“The Study of Poetry” is an old-fashioned essay in many ways, and Arnold might seem especially old-fashioned in his unwavering insistence that readers not only can distinguish excellent works from inferior ones but that they must do so. Indeed, “The Study of Poetry” is constructed around this principle, since it is primarily a guide to distinguishing “poetry of a high order of excellence” from other kinds of poetry, such as the merely good and the poor.

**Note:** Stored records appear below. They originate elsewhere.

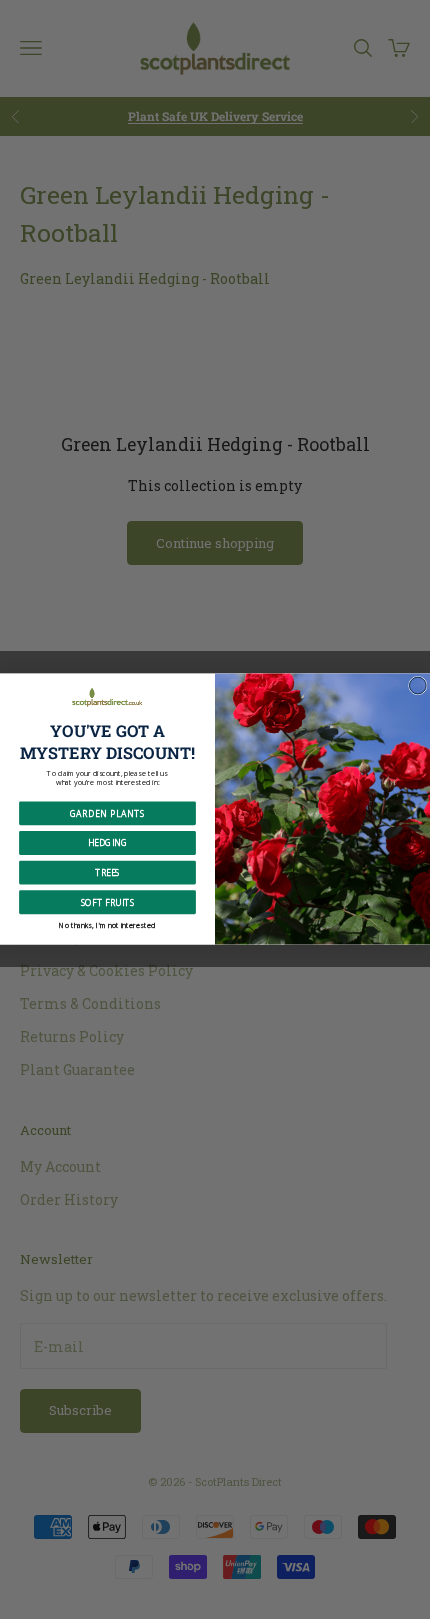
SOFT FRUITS (108, 902)
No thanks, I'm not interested (107, 925)
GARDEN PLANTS (107, 813)
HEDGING (107, 843)
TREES (107, 872)
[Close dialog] (417, 686)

Readers must cultivate this ability, Arnold argues, because of poetry’s high destiny, which can only be fulfilled by poetry of the highest sort and which in turn demands that well-trained readers have the highest standards. In short, excellence requires excellence, and Arnold has no doubt that his standards are the only true standards. Of course, for some poets and poems to be excellent, others must be inferior, and Arnold spends a good portion of the essay explaining why certain highly regarded poets, such as John Dryden and Robert Burns, fall short of meeting the standard of the “truly classic” (it’s worth noting here that when he says “classic,” he isn’t referring to a certain historical period). Arnold’s method for demonstrating these poets’ inferiority rests on juxtaposing their works with works that are truly excellent, such as verses by Dante, Shakespeare, and Milton. At times, Arnold seems to acknowledge the obvious objection that excellence depends to some extent on taste, but he brushes this aside by continuously returning to these “classic” poets, whose work contains “the true and grand note.” Arnold returns to this distinction throughout the essay, suggesting that readers must be uncompromising when reading poetry. In his rebuttal to those who might object to his evaluation of Burns’s poetry, he writes, “The compensation for admiring such passages less […] will be that we shall admire more the poetry where that [perfect poetic] accent is found.” Thus, Arnold is adamant that, if readers work hard enough to familiarize themselves with truly good poetry, excellence can be distinguished from inferiority and that readers must adhere to this standard to understand poetry properly.
Excellence and Inferiority ThemeTracker
Excellence and Inferiority Quotes in The Study of Poetry
In the present work it is the course of one great contributory stream to the world-river of poetry that we are invited to follow. We are here invited to study the stream of English poetry. But whether we set ourselves, as here, to follow only one of the several streams that make the mighty river of poetry, or whether we seek to know them all, our governing thought should be the same. We should conceive of poetry worthily, and more lightly that it has been the custom to conceive of it.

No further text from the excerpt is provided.